Tuesday, November 2, 2010

Powerless


It’s a funny feeling when you arrive home in the dark, flip the switch in the kitchen … and nothing happens. You flip the switch again, although you know perfectly well that’s not how a switch works. Then everything changes—inside your head.

The power is out.

You pull the flashlight from the drawer, dig some candles out of the closet, find the matches (same drawer) and begin to illuminate the place. Getting a little classier, you find some taller bee’s-wax candles, put them in candleholders. Suddenly it occurs to you that a mirror might be useful, though none are near at hand.

Your wife arrives home from yoga to find the living room bathed in candlelight. How enchanting! You’re such a dear.

The next morning, you look out the bedroom window to see that the cedar tree which has shielded the yard for thirty years is taking a siesta on the neighbor’s garage. The temperature hasn’t dropped much yet—it stands at 62 degrees—but it will.

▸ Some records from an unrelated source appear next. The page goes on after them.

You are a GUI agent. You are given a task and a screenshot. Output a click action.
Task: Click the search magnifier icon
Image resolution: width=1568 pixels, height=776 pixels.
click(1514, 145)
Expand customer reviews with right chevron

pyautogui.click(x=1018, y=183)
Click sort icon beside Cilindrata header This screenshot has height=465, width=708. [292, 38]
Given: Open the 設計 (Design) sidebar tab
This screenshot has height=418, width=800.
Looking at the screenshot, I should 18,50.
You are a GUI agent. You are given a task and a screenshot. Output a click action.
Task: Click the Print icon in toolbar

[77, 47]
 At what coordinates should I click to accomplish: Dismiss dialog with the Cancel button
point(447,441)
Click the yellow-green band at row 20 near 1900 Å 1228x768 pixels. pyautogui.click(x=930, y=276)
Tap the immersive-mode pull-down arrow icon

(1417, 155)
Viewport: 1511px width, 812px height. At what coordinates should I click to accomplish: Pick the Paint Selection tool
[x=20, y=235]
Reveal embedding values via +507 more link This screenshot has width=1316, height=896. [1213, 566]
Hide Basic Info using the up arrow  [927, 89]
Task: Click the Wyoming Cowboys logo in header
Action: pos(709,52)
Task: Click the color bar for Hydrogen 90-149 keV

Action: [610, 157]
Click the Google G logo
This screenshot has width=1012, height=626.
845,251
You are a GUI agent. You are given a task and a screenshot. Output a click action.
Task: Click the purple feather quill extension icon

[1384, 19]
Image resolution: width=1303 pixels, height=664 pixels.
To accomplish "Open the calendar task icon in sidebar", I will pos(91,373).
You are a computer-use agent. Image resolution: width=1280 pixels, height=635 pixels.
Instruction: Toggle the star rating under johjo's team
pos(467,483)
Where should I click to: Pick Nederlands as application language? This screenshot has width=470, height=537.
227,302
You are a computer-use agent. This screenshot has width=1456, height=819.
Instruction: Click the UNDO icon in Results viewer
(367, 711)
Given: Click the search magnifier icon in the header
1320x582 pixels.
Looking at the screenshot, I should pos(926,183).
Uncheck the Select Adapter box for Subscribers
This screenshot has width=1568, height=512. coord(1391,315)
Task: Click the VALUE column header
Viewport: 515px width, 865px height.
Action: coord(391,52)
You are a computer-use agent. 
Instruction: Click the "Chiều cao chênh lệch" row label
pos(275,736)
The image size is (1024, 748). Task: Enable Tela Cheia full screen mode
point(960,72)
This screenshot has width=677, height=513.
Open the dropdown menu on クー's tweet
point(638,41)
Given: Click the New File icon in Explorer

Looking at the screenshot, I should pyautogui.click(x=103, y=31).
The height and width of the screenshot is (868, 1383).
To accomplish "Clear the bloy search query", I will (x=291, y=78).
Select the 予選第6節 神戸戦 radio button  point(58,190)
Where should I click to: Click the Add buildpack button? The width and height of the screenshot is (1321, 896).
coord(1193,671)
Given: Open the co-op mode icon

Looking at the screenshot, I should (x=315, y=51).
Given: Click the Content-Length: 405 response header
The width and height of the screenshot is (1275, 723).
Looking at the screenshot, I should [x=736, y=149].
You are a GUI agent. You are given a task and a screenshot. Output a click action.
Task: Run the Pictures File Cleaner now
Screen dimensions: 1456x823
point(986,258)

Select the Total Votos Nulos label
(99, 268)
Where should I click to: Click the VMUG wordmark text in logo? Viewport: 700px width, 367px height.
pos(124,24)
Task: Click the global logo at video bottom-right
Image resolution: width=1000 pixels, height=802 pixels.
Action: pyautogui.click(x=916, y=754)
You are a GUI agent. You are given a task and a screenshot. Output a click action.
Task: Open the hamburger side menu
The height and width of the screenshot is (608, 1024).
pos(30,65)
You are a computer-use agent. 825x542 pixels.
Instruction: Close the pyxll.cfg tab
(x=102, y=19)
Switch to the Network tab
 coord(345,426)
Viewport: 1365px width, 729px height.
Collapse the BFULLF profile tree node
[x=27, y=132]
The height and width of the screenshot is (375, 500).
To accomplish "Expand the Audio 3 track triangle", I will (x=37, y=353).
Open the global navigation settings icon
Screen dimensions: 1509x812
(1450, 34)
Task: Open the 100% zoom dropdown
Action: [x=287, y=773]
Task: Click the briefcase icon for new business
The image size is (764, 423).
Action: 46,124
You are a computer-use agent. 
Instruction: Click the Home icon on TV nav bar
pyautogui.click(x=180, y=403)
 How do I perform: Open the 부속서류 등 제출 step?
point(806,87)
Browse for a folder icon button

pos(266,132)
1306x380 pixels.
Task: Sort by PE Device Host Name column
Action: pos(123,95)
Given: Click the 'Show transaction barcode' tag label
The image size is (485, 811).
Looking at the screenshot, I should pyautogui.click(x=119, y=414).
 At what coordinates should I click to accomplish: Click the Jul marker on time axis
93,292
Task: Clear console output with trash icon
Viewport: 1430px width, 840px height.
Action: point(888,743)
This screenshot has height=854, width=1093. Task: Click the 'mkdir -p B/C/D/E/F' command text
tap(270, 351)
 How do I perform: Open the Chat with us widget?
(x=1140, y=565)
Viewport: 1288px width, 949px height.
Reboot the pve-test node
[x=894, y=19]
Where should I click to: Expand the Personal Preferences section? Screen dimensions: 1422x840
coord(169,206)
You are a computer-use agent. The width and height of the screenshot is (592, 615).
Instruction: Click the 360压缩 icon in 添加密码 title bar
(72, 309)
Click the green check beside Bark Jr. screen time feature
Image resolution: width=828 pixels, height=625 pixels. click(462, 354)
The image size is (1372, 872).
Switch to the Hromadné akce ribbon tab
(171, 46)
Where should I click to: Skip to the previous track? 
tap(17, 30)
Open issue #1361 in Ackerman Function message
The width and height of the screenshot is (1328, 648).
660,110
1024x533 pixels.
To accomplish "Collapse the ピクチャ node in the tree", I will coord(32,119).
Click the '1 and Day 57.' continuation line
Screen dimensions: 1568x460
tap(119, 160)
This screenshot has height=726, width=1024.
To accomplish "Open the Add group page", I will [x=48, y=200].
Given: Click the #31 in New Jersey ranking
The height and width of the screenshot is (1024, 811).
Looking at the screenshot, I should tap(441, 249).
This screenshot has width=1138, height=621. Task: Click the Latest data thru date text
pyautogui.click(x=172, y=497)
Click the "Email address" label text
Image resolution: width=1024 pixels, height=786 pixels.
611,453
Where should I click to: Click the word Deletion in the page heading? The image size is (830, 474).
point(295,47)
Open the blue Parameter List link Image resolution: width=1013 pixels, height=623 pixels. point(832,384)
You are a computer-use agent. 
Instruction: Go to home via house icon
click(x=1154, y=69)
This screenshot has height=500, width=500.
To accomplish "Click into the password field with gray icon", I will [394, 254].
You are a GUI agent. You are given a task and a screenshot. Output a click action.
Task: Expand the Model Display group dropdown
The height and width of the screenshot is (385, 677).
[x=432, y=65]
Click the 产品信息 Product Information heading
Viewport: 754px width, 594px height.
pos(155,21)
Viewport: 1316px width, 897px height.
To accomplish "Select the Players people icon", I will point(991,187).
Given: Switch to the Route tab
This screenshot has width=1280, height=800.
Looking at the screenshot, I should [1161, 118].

The computer is down (Duh!). It’s impossible to get to your files, and you spend the day sitting beside the super-efficient Jøtul stove (a phrase which may not mean much to the younger generation) reading a Spanish novel—The Wrong Blood by Manuel de Lope. No music to listen to. Just the howl of the wind and the occasional snap of a wind-driven branch against the sliding doors that open out to the deck.

By noon you’ve moved most of the food in the fridge into coolers that are sitting just outside that door. The spanikopita and pot pies in the freezer will get eaten tonight. Frozen cranberries? Might as well toss them, don’t you think? There are now several power cords running across the street from neighbor to neighbor—they have power over on that side-although you haven’t been included in any such arrangement. Well, you never asked.

A brief visit to the library with the laptop to check for urgent emails proves fruitless. (Let's face it--you're bored. You never get urgent emails.) Along the way you notice that you feel like a cripple when you’re at home, but everything’s suddenly fine the minute you leave the house. Your neighbor stops by at dusk to find out if your power is still out. His house is down to 40 degrees, he says.

Later that night, returning home from a heated racquetball match, you ponder the logistics of taking a shower in the dark. (Important meeting tommorrow, don't you know?) Will the water still be hot? But the lights at the end of the block are on, your next-door neighbor’s light is on … your lights are on!

Now what are we going to do about that tree?